| Design of Digital Circuits: Lab Report |                                  |                        |  |  |
|----------------------------------------|----------------------------------|------------------------|--|--|
| LAB 9 – The Performance of MIPS        |                                  |                        |  |  |
| Date                                   | 29. May 28, 2019                 | Grade                  |  |  |
| Names                                  | Sven Pfiffner & David Zollikofer |                        |  |  |
|                                        |                                  | Lab session / lab room |  |  |
|                                        |                                  | Fri 10-12 / HG E26.1   |  |  |

You have to submit this report via Moodle.

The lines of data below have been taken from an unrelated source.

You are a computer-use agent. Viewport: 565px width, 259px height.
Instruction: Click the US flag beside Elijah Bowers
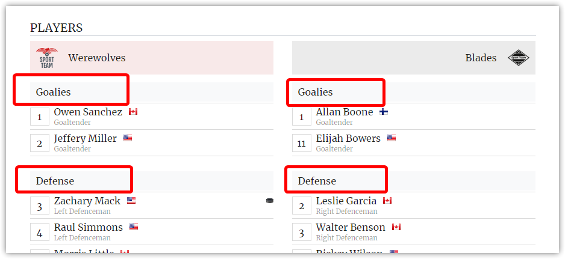click(x=392, y=138)
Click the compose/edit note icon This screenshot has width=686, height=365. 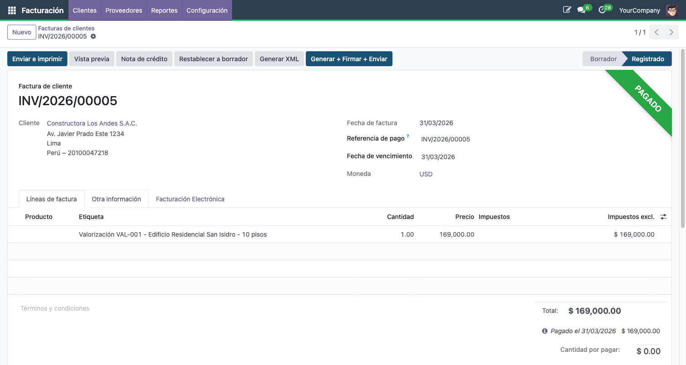(567, 9)

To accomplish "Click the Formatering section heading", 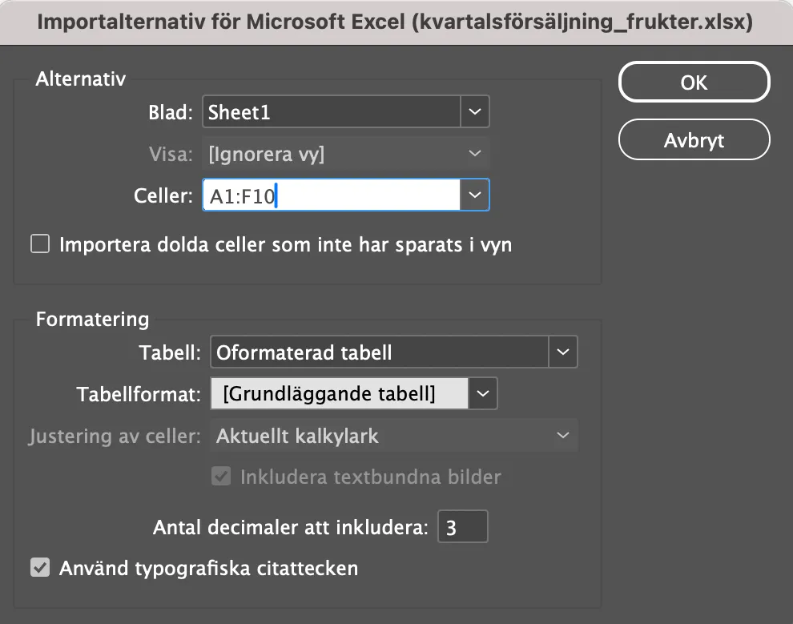I will pyautogui.click(x=91, y=320).
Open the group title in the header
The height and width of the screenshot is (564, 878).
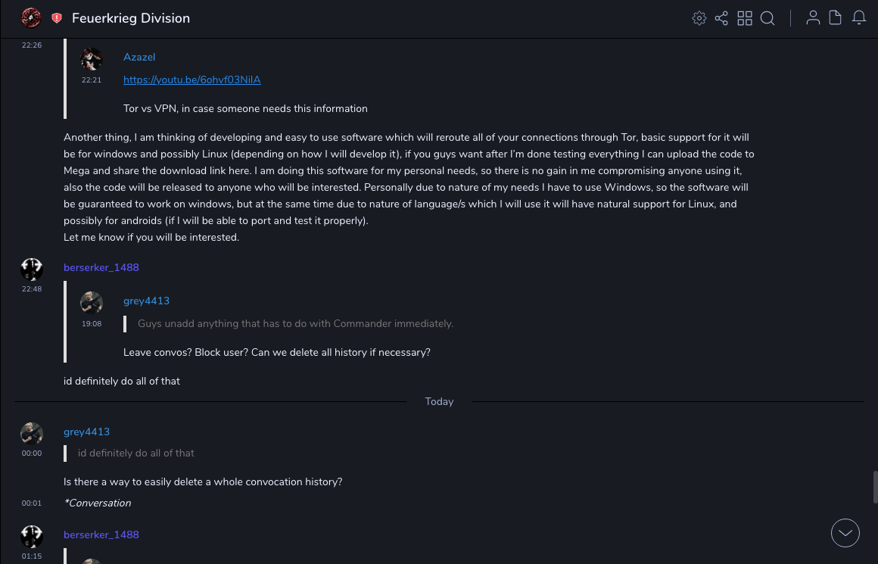coord(131,18)
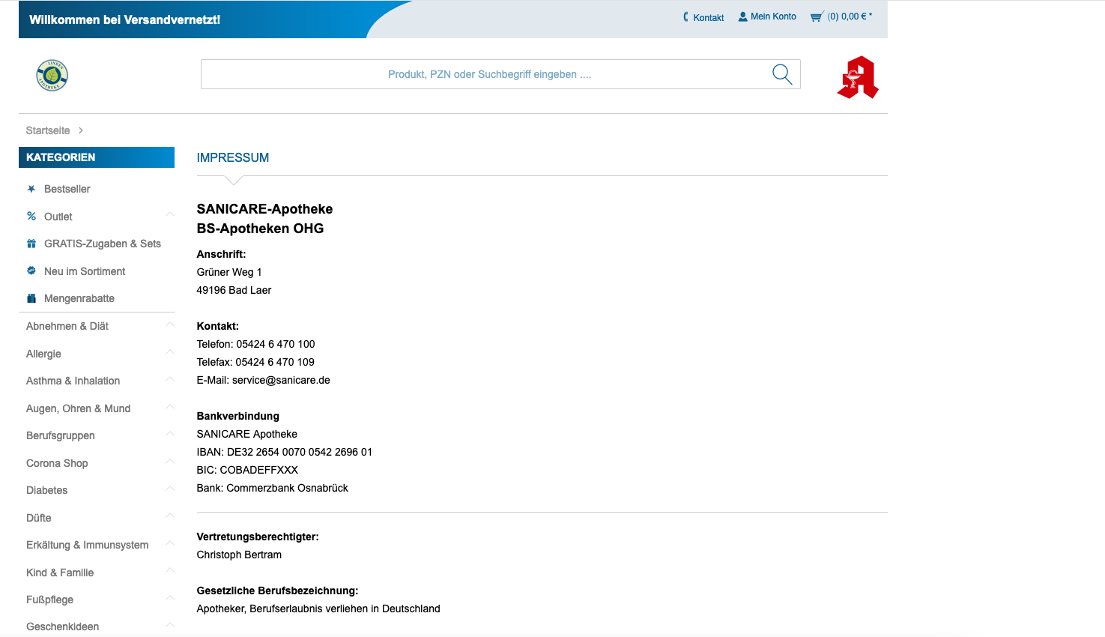Go to the Startseite breadcrumb link

coord(48,130)
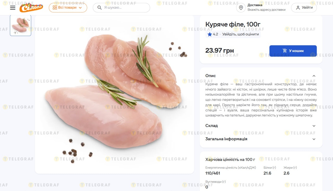Click the Я шукаю search field
Viewport: 333px width, 191px height.
coord(125,8)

Use a zip file or tarball that contains the report and any other required material. Only one member from each group should submit the report. All members of the group will get the same grade.

The name of the submitted file should be LabN\_LastName1\_LastName2.zip (or .tar), where LastName1 and LastName2 are the last names of the members of the group.

Note 1: Please include all the required material. No links/shortcuts are accepted.

Note 2: The deadline for the report is a hard deadline and it will not be extended.

## Exercise 1

For the following values of A and B, how many clock cycles are needed to execute your first program from Lab 7 on your baseline MIPS processor, before adding optimizations of Lab 9? Assuming that we run the MIPS processor at 20 MHz, how much time (in seconds) would that take?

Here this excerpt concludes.